→ **Exercise instructions**:
Begin at the line containing "Ghế xoay lưới công thái học PV-HT418A (63, 838)" in the data below and go on through the line containing "Ghế nhân viên NovaX (45, 277)", repeating each line exactly; include both ends and no other line.

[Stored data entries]

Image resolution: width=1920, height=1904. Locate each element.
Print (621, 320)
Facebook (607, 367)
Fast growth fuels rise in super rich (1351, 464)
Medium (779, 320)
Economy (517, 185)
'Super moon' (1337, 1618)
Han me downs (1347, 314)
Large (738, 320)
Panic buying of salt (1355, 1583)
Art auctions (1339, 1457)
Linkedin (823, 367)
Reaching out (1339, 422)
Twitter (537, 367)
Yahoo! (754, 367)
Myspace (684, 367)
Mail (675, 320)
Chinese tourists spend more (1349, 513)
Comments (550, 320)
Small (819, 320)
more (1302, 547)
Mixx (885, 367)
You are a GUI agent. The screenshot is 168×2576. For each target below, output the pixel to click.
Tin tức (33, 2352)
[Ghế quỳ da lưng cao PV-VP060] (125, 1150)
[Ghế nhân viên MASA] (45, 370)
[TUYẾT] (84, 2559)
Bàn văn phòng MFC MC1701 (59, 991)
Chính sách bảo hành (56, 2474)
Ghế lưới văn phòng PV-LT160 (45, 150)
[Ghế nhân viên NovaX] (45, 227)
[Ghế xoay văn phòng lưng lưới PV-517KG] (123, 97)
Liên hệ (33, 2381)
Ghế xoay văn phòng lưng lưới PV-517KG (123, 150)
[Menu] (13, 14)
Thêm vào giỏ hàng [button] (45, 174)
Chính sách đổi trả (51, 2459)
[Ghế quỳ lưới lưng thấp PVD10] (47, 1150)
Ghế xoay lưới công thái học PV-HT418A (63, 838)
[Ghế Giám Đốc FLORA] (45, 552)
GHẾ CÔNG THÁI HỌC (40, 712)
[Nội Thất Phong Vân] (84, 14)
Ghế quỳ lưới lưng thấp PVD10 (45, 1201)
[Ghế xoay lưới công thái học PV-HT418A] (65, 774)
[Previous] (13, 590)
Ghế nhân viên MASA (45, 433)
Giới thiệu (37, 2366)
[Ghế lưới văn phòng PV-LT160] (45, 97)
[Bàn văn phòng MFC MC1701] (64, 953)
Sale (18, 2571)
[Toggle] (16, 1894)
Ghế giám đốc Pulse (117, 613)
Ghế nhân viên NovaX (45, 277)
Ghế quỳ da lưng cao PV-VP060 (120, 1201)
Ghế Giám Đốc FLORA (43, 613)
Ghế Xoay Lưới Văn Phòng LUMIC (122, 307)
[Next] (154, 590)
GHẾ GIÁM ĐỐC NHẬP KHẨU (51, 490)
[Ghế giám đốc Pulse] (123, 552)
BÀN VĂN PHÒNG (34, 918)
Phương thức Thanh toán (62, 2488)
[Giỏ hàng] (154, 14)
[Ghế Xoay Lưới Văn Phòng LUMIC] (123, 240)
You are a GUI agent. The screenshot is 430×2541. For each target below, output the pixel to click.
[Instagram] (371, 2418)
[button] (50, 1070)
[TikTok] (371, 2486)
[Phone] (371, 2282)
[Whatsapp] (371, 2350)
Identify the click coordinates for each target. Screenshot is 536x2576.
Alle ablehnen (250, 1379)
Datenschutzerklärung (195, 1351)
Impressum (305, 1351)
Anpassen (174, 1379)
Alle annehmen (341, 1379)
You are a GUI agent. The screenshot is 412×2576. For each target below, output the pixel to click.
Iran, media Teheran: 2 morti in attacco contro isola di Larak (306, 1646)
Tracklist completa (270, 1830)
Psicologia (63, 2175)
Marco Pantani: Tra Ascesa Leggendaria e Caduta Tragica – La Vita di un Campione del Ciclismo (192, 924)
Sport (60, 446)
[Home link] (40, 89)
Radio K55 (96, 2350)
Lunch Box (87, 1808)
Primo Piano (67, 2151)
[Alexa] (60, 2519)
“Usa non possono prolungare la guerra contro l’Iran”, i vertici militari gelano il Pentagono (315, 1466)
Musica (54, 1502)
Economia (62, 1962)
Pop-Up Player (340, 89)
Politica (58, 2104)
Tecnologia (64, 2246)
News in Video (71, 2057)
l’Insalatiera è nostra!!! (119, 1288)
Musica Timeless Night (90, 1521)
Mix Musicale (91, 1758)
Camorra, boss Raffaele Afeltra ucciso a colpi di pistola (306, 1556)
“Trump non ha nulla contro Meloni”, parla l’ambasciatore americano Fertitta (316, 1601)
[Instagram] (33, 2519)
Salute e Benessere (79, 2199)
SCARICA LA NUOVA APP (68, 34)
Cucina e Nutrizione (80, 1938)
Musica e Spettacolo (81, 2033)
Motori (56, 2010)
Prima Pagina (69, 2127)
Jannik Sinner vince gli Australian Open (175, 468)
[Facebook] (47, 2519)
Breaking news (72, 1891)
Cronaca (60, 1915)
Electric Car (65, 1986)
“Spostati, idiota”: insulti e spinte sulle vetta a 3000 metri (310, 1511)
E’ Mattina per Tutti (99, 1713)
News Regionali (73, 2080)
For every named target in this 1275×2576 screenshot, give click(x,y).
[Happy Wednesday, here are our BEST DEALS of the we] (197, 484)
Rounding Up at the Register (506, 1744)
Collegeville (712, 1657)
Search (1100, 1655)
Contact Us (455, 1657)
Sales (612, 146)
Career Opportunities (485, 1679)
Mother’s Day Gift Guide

→ **Response to this exercise**:
Ghế xoay lưới công thái học PV-HT418A (63, 838)
[Ghế Giám Đốc FLORA] (45, 552)
GHẾ CÔNG THÁI HỌC (40, 712)
[Nội Thất Phong Vân] (84, 14)
Ghế quỳ lưới lưng thấp PVD10 (45, 1201)
[Ghế xoay lưới công thái học PV-HT418A] (65, 774)
[Previous] (13, 590)
Ghế nhân viên MASA (45, 433)
Giới thiệu (37, 2366)
[Ghế lưới văn phòng PV-LT160] (45, 97)
[Bàn văn phòng MFC MC1701] (64, 953)
Sale (18, 2571)
[Toggle] (16, 1894)
Ghế giám đốc Pulse (117, 613)
Ghế nhân viên NovaX (45, 277)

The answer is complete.